EXERCISE DESCRIPTION =
Could you condense the paragraph beginning "Using an oil that contains less than 7% volatility" in the GDI engine maintenance text below into a bulleted list that keeps its main facts?

DOCUMENT EXTRACT =
Maintenance is Everything
If your long-term plans are to include a vehicle equipped with a GDI engine, We can help, by incorporating sound maintenance practices on your GDI engine that are geared to keeping carbon build up to a minimum.

Consider the following:
  • Using an oil that contains less than 7% volatility: (lower the percentage the better). For example, Amsoil 5W30 is rated at 4.9%. The Noack volatility test, determines the evaporation loss of lubricants in high-temperature service. As the lighter hydrocarbon portion of the engine oil evaporates, the viscosity of the remaining oil increases, contributing to poor circulation, reduced fuel economy, increased oil consumption, wear and emissions.
  • Installing a synthetic oil filter: Synthetic oil filters feature advanced synthetic media that traps and holds a greater amount of small, wear-causing contaminants compared to conventional oil filters, helping reduce engine wear and compliment and improve the overall benefits of synthetic engine oils.
  • Using a safe, non-solvent, ether-based oil system cleaner: To remove sludge and clean cooling port contaminants.
  • Using an effective carbon removing, vacuum intake cleaning service.

PROVIDED INFORMATION =
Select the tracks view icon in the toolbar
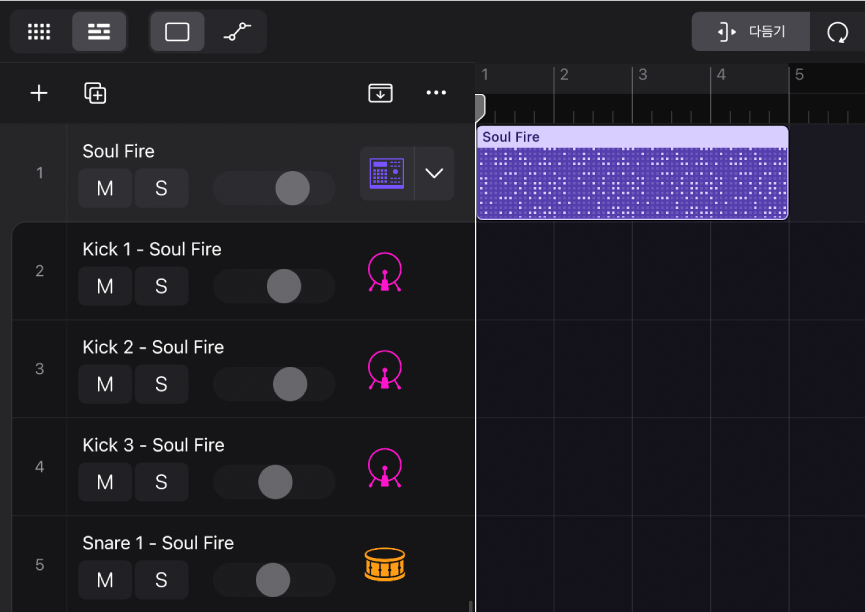This screenshot has height=612, width=865. [99, 31]

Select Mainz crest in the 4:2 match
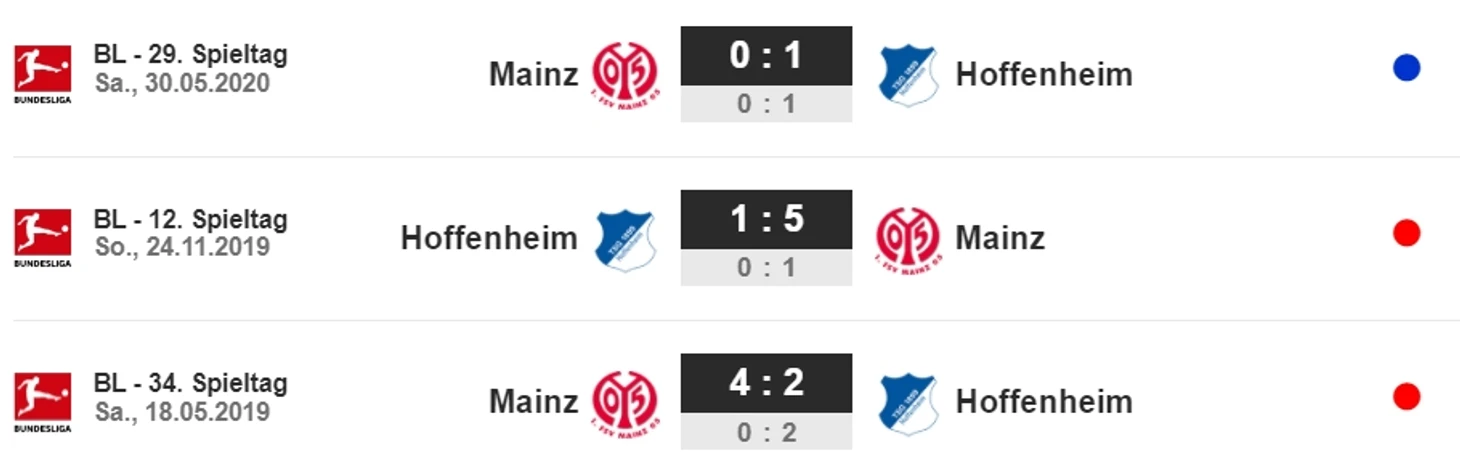pos(625,402)
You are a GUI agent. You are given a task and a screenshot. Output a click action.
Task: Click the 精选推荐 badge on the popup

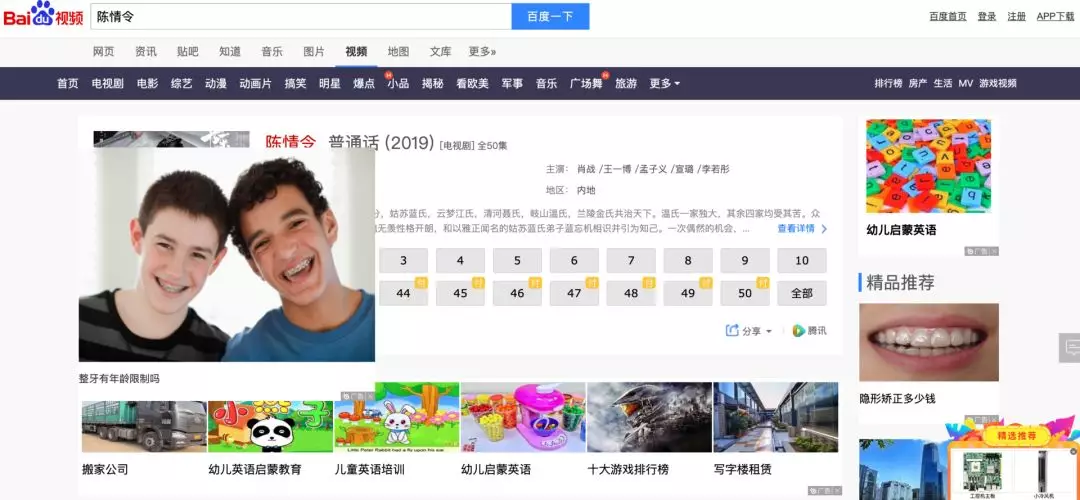pos(1015,435)
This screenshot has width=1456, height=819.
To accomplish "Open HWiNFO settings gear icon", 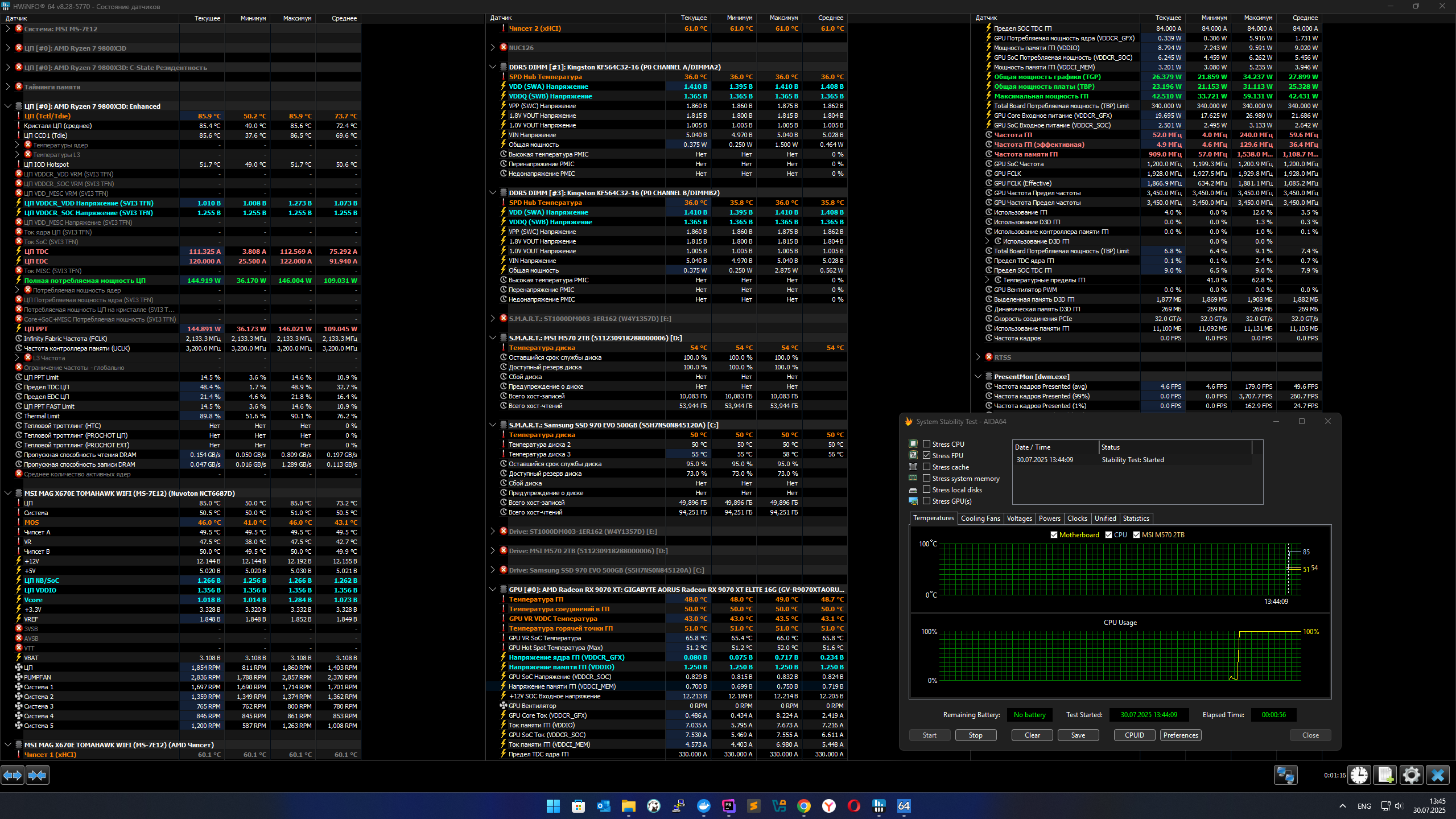I will (x=1412, y=775).
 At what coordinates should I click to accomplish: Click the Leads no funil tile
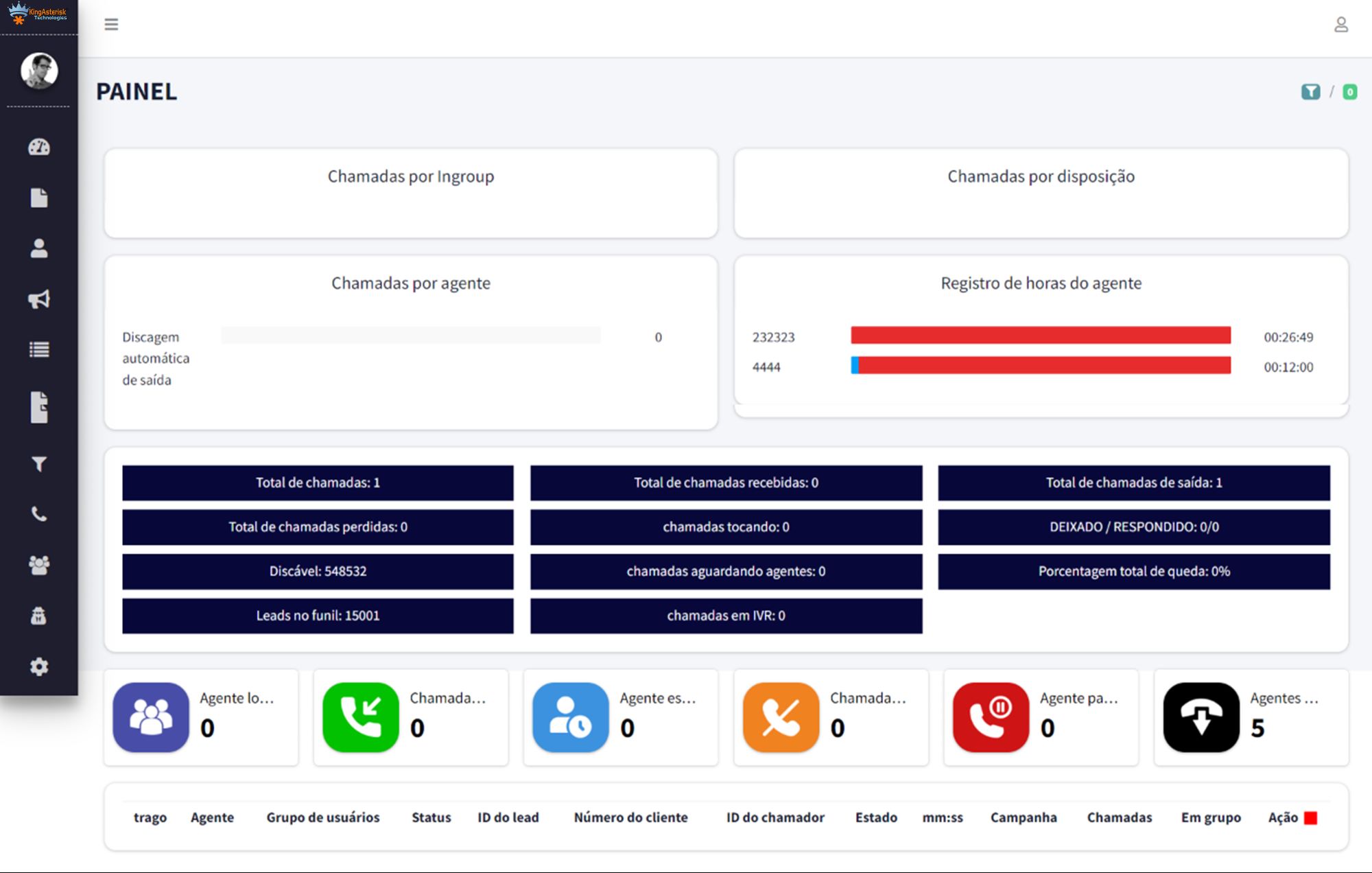coord(318,616)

FINAL ANSWER =
- Use engine oil with under 7% volatility; the lower, the better (Amsoil 5W30 is rated at 4.9%).
- The Noack volatility test measures how much a lubricant evaporates in high-temperature service.
- When the lighter hydrocarbons evaporate, the remaining oil thickens.
- Thicker oil leads to poor circulation, lower fuel economy, higher oil consumption, more wear and more emissions.